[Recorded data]
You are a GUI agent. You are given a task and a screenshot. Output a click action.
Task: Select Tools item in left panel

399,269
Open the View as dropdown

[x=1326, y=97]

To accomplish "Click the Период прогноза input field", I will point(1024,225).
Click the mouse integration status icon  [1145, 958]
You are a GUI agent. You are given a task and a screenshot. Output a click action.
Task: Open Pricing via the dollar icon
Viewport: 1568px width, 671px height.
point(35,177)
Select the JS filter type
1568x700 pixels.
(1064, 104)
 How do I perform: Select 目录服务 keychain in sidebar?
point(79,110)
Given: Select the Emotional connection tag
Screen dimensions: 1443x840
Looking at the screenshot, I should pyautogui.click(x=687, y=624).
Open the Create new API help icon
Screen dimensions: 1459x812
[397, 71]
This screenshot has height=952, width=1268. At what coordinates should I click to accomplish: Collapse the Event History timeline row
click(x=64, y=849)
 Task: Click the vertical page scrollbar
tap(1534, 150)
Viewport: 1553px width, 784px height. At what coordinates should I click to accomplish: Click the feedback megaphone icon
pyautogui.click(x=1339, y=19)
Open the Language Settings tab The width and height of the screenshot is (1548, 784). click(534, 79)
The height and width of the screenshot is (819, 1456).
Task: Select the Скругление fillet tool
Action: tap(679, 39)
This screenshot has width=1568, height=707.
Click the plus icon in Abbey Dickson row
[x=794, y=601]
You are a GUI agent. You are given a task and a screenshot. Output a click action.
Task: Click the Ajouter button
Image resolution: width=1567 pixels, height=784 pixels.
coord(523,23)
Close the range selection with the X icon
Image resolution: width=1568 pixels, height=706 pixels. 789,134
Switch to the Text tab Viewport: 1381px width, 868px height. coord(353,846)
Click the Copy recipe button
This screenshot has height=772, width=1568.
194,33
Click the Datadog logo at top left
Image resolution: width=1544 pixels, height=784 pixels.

**Prompt:** Only the lines from the one with "Click the Datadog logo at top left" to the end of the entries above belong in your answer. Retype them exactly.

**Problem solution:**
Click the Datadog logo at top left
Image resolution: width=1544 pixels, height=784 pixels.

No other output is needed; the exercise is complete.